**Work required**
Reproduce the lines from the one containing "The width and height of the screenshot is (218, 150)." through the end of the lines, with the pictures left out.

⟨

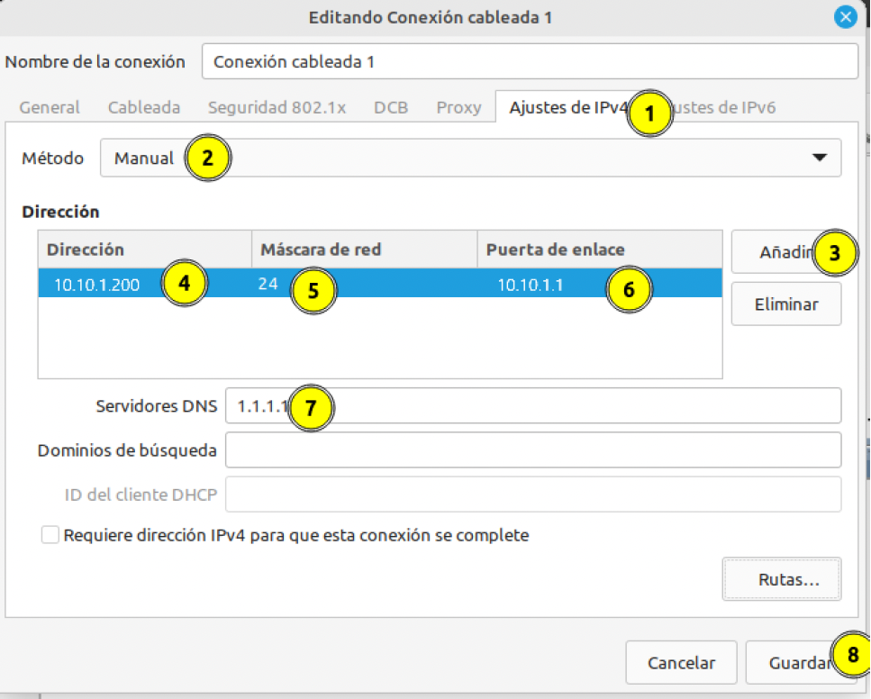Open the DCB tab

coord(391,106)
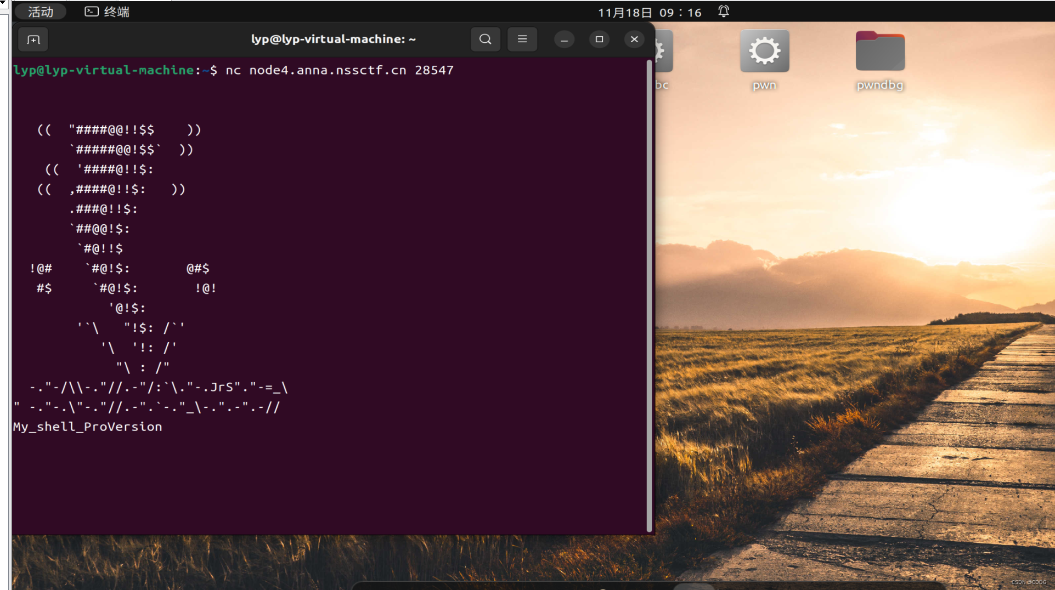The width and height of the screenshot is (1055, 590).
Task: Click the notification bell in the top bar
Action: (x=723, y=12)
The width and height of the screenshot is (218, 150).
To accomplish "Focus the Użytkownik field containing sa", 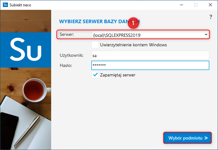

⟩

**The result**
The width and height of the screenshot is (218, 150).
To accomplish "Focus the Użytkownik field containing sa", 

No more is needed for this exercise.